Treating Ectopic Sources
In a smaller percentage of cases, a tumor somewhere outside the pituitary, often in the lungs, pancreas, or thymus, produces the hormone that drives cortisol overproduction. The priority is finding and removing that tumor. When the tumor can’t be located or fully removed, the same cortisol-lowering medications described above are used to manage symptoms.
Some specialized medications that target hormone receptors on these tumors have been tried with mixed results. In some patients, these drugs paradoxically increased cortisol levels rather than lowering them, likely because of differences in the receptor types expressed by different tumors. Newer versions of these drugs with broader receptor targeting may work better, but the response is unpredictable enough that cortisol levels need close monitoring after starting treatment.
When Medications Are the Cause
The most common form of hypercortisolism isn’t caused by a tumor at all. It results from taking prescribed steroids like prednisone, dexamethasone, or similar drugs for conditions like asthma, autoimmune diseases, or organ transplants. The fix sounds simple (stop the medication) but the execution requires care.
If you’ve taken steroids for more than a few weeks, stopping abruptly can trigger adrenal crisis, a potentially life-threatening drop in cortisol. Your adrenal glands, suppressed by the external steroid supply, need time to resume normal production. The taper can only begin once the underlying condition being treated is well controlled and no longer requires steroid therapy.
The process typically involves gradually reducing the dose until it reaches the body’s natural daily output (roughly equivalent to 4 to 6 milligrams of prednisone per day). From that point, further reductions are guided by symptoms and morning cortisol blood tests to check whether the adrenals are recovering. Patients on long-acting steroids like dexamethasone are usually switched to shorter-acting ones like hydrocortisone or prednisone first, since shorter-acting drugs give the adrenals more opportunity to reactivate between doses.
One complication that can slow the process is glucocorticoid withdrawal syndrome, where patients develop fatigue, joint pain, nausea, and general misery even though their cortisol levels are technically adequate. When this happens, the dose may need to be temporarily bumped back up to the last tolerable level before resuming a slower taper. The entire process can take weeks to months depending on how long and how much steroid was used.
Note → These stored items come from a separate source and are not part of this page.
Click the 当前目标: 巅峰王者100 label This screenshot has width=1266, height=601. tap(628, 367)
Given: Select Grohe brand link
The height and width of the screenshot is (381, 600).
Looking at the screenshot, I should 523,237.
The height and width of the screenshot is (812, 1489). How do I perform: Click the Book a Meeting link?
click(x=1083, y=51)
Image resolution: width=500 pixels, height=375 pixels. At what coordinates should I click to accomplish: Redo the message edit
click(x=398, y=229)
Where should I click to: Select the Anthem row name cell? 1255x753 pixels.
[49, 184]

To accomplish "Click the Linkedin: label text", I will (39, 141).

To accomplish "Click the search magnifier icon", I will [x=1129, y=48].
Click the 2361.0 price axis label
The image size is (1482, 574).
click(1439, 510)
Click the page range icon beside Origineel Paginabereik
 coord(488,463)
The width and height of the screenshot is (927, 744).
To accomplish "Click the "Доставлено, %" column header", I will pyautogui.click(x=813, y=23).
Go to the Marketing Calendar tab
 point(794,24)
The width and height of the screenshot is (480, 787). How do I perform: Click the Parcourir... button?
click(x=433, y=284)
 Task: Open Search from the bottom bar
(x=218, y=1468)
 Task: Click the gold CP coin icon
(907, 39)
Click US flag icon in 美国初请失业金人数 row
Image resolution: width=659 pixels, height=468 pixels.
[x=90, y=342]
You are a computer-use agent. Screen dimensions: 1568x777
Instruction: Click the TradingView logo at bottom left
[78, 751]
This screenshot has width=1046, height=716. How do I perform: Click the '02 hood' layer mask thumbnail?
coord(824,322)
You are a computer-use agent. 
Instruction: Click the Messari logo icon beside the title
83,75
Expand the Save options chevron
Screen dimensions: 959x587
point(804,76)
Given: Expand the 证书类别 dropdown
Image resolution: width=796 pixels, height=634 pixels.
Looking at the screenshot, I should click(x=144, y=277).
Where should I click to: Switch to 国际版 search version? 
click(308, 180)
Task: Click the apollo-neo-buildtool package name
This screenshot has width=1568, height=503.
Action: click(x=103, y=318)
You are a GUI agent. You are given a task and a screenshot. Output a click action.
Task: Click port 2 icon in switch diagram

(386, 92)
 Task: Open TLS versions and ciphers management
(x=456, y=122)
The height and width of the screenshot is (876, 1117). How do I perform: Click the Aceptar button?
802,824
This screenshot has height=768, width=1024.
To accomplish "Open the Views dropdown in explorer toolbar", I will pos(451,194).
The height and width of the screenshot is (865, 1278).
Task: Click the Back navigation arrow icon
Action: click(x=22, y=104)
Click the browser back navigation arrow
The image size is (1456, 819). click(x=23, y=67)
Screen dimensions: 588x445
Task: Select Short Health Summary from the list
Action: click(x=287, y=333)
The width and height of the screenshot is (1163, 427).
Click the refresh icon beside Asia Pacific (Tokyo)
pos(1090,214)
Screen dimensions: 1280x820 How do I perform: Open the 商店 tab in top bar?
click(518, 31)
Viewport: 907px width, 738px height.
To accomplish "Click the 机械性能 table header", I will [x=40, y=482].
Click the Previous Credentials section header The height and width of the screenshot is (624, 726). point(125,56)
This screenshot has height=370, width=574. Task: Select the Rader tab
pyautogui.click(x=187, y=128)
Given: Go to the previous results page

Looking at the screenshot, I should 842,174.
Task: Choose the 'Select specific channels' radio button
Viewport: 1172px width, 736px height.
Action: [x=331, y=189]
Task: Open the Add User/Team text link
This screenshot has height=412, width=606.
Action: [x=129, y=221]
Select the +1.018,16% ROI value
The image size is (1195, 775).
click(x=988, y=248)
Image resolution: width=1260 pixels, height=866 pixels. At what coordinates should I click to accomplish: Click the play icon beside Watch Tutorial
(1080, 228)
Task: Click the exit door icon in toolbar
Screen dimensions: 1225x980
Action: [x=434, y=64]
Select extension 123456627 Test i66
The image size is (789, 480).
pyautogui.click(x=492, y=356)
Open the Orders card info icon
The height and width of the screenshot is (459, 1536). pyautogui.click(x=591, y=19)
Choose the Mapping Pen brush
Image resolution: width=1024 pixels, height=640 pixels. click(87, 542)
Adrenal Surgery for Adrenal Tumors
When hypercortisolism is caused by a cortisol-producing tumor on one of the adrenal glands themselves, the affected gland is surgically removed. This is a more straightforward scenario than pituitary surgery in some ways, since the source is a single gland. Recovery still involves a period of adrenal insufficiency (the remaining gland has been suppressed), with a median recovery time of about 12 months. In rare, severe cases where other treatments have failed, both adrenal glands may be removed, which commits the patient to lifelong steroid replacement.